Blend: 60% Cabernet Sauvignon, 37% Merlot, 2% Cabernet Franc, 1% Petit Verdot

Critical Acclaim

JS 98
James Suckling

Beautiful clarity of fruit with raspberries and currants on the nose. Roses and other flowers too. It's almost hard to describe, but there's a real purity. Full body, with fabulous balance and depth. It has everything in the right place. Best ever?

WE 96
Wine Enthusiast

One of the top Margaux wines, this is in top form, finely balanced and as elegant as it is powerful. It is darkly structured, dense yet balancing tannins with ripe black plums. It expresses the complexity of the vintage. A wine for serious, long-term aging.
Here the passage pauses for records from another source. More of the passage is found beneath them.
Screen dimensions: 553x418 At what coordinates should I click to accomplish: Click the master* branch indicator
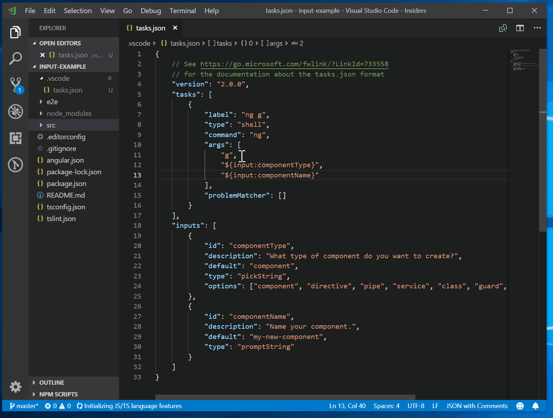(x=24, y=406)
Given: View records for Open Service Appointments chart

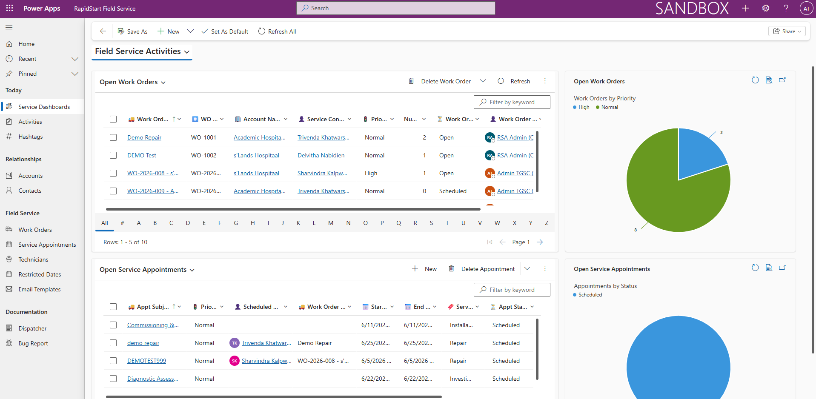Looking at the screenshot, I should tap(769, 268).
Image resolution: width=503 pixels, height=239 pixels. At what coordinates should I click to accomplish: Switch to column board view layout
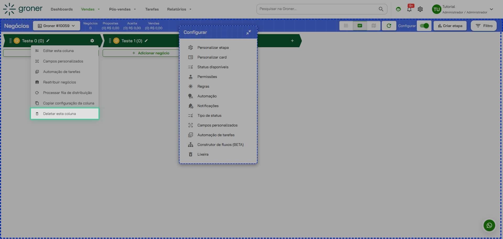pos(374,26)
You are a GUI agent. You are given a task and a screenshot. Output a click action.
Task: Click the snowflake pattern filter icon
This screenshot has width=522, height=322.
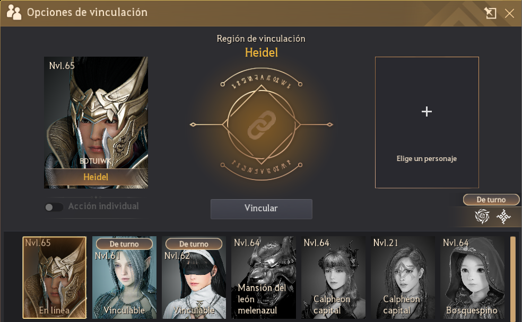coord(503,216)
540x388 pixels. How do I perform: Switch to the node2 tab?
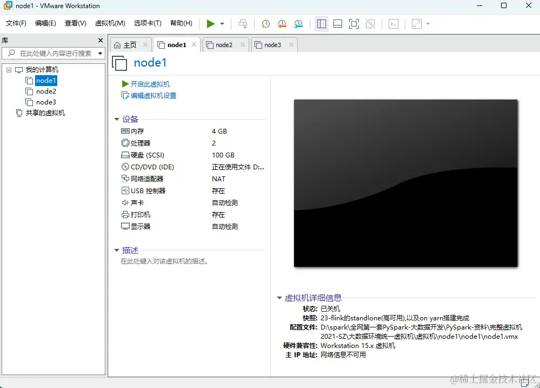point(224,45)
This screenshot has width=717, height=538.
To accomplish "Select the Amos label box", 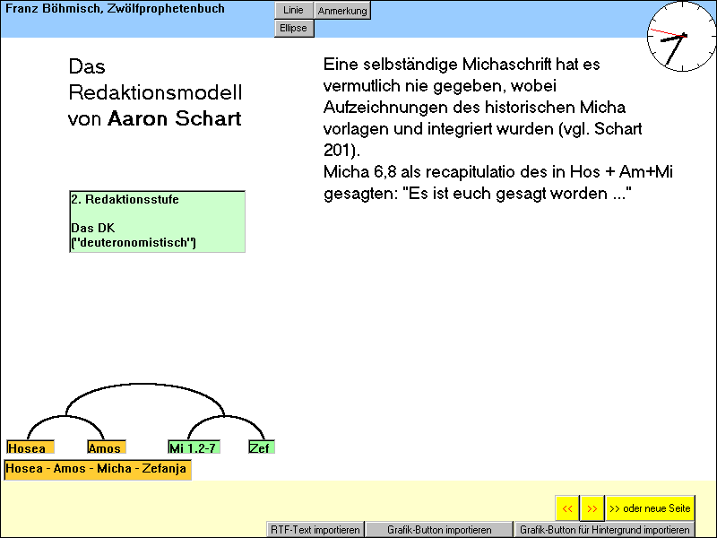I will [106, 447].
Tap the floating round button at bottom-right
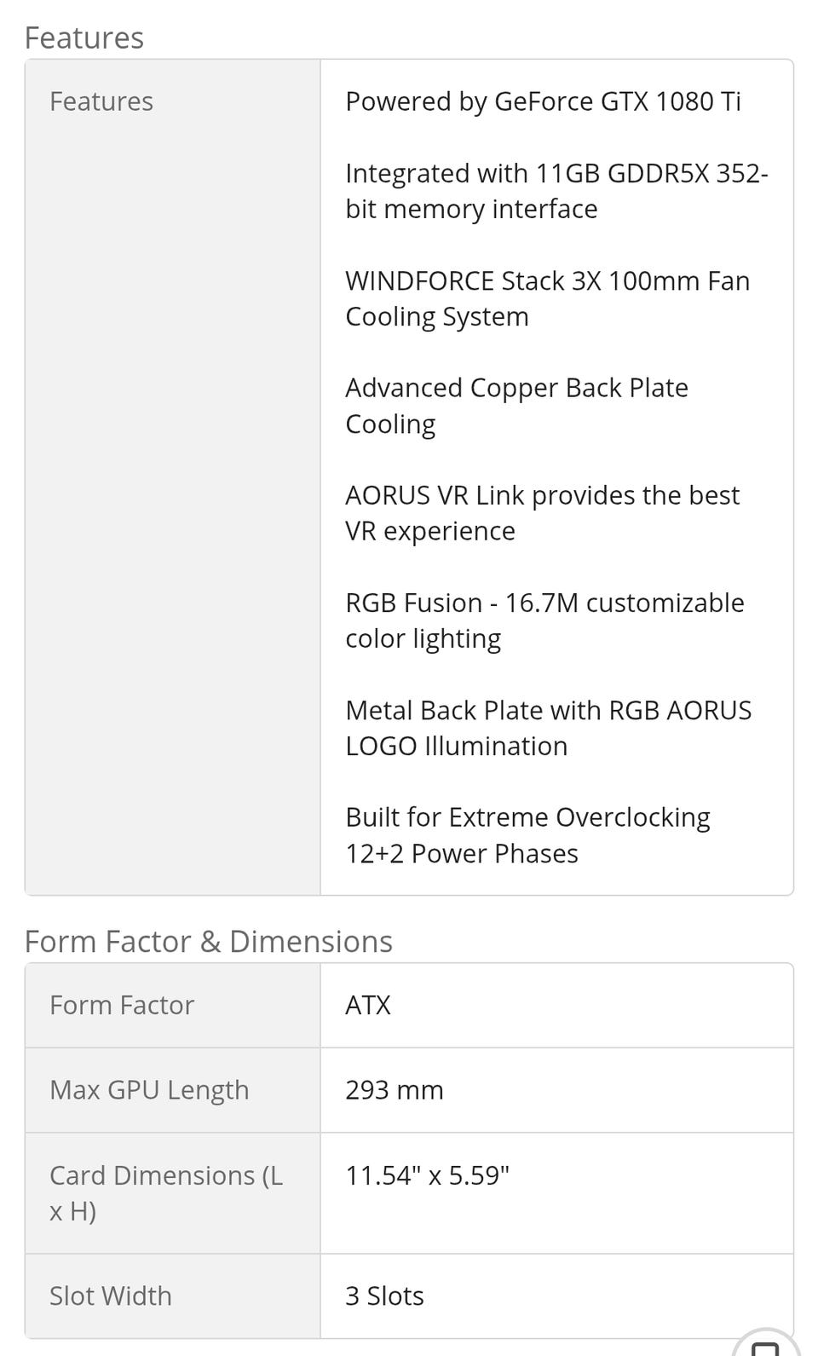Viewport: 818px width, 1356px height. tap(769, 1345)
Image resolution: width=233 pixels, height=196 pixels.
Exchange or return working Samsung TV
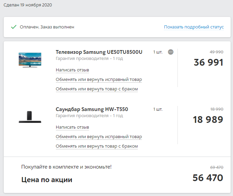tap(99, 80)
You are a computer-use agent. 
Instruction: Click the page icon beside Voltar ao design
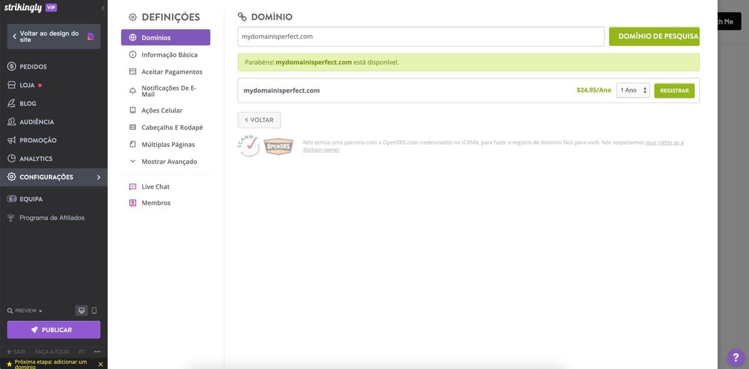coord(91,36)
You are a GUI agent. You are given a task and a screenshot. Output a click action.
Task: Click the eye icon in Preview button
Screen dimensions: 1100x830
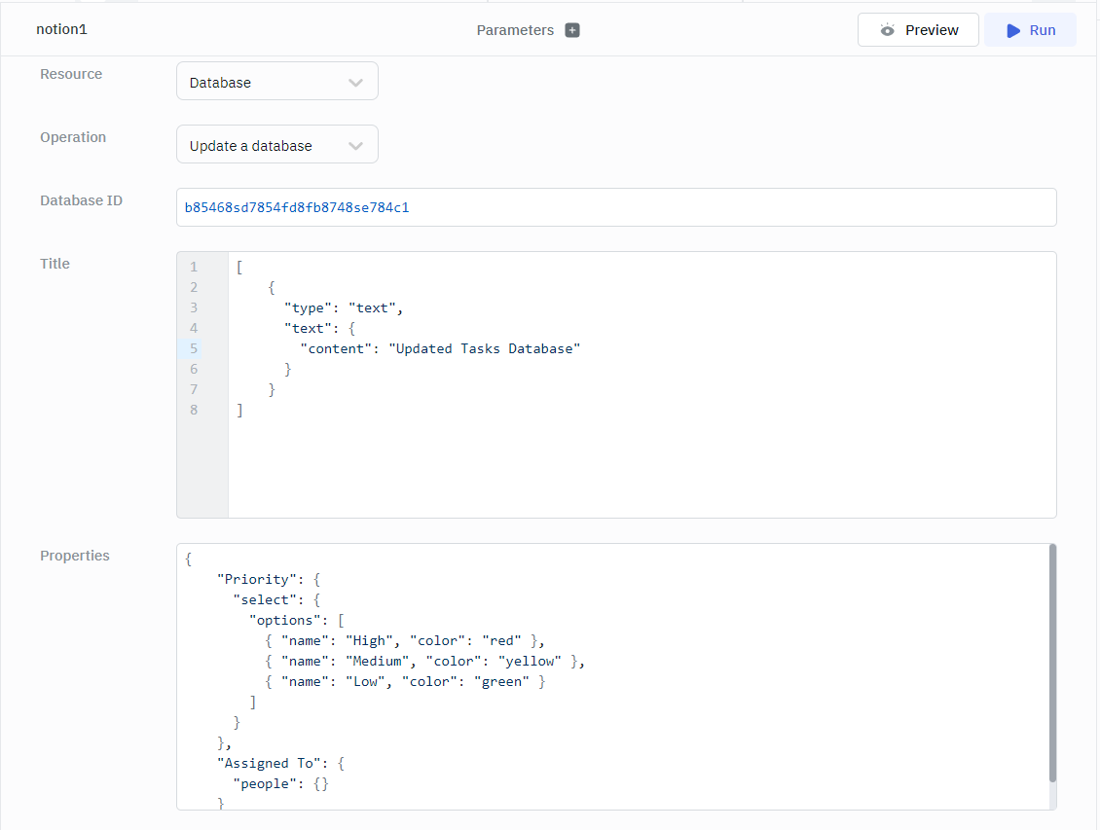[x=887, y=30]
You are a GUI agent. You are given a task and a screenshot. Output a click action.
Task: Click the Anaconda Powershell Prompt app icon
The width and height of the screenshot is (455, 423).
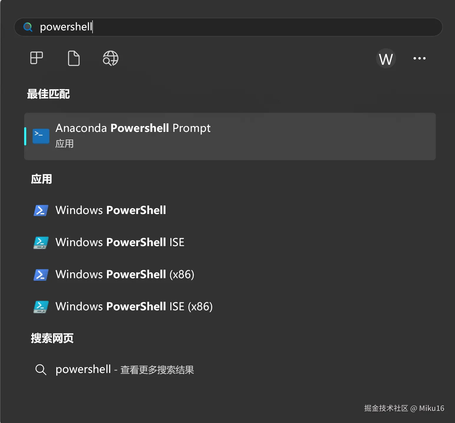[x=41, y=136]
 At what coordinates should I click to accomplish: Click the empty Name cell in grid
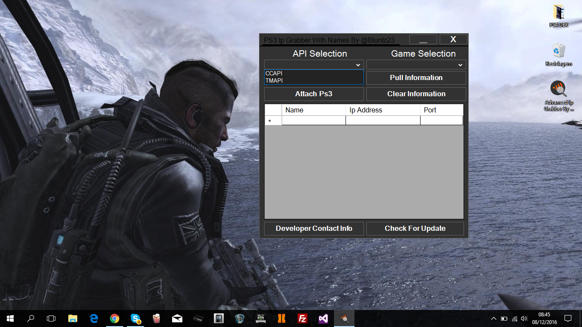click(314, 121)
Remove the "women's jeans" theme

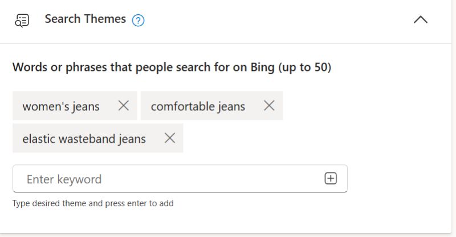coord(124,106)
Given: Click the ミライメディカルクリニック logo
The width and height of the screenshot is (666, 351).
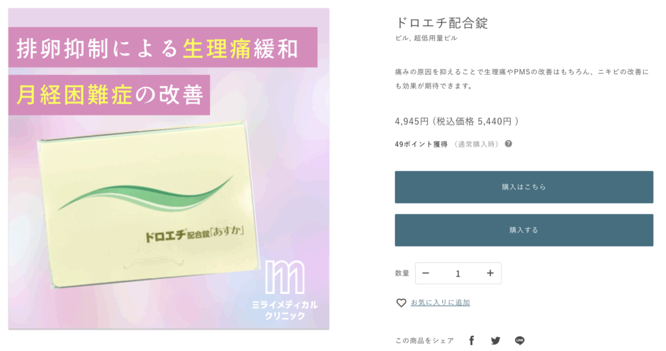Looking at the screenshot, I should click(x=285, y=291).
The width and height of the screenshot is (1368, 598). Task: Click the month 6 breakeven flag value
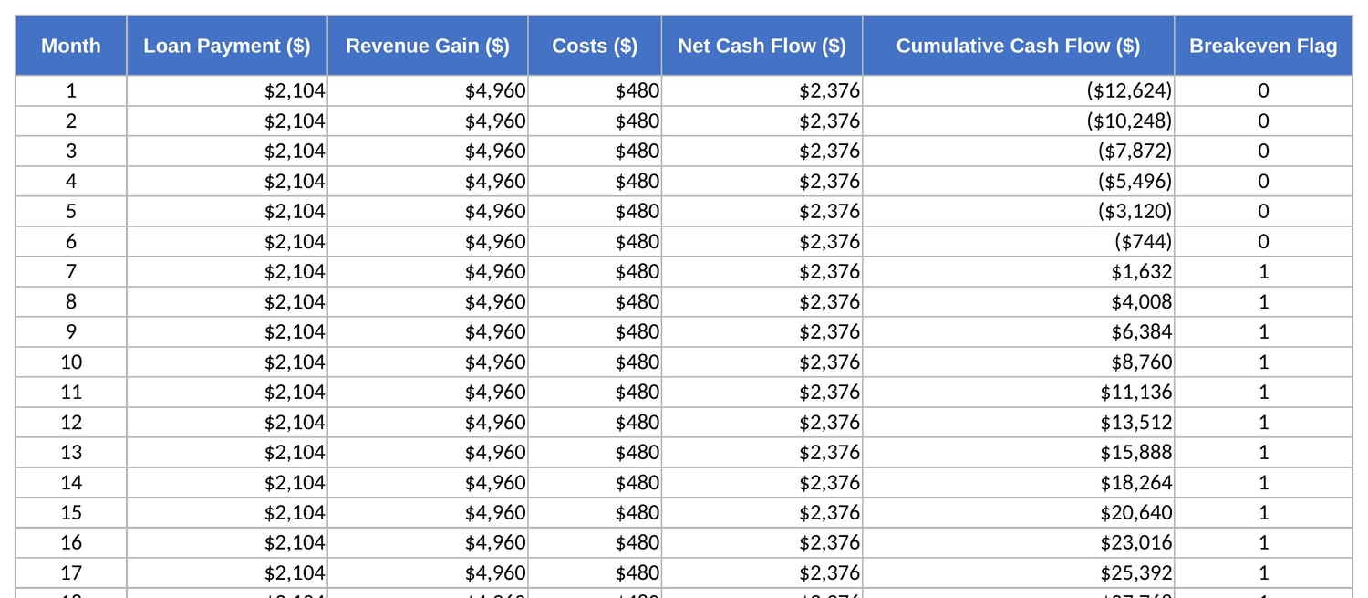click(x=1263, y=241)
Cellar Selection.

RP 95
The Wine Advocate

To reiterate, the 2010 Rauzan Segla is like a super-duper version of the 1986. Displaying fabulous density, an inky purple color and a superb nose of forest floor with a hint of menthol as well as loads of creme de cassis, mocha and touches of chocolate and subtle oak, this full-bodied, deep, concentrated wine represents only 45% of the estate’s production. It is certainly not for those who can’t wait a few years for it to round into shape, as I suspect it needs at least 5-8 years of bottle-age, but it should last for half a century or more. 95+

WS 94
Wine Spectator

Flashy style of Margaux, with alluring warm cocoa and black tea aromatics followed by cashmere-textured plum sauce, steeped fig and blackberry confiture notes. The well-integrated structure makes this seem almost accessible now, but the ample length and a smoldering tobacco note make a case for cellaring. Best from 2014 through 2030.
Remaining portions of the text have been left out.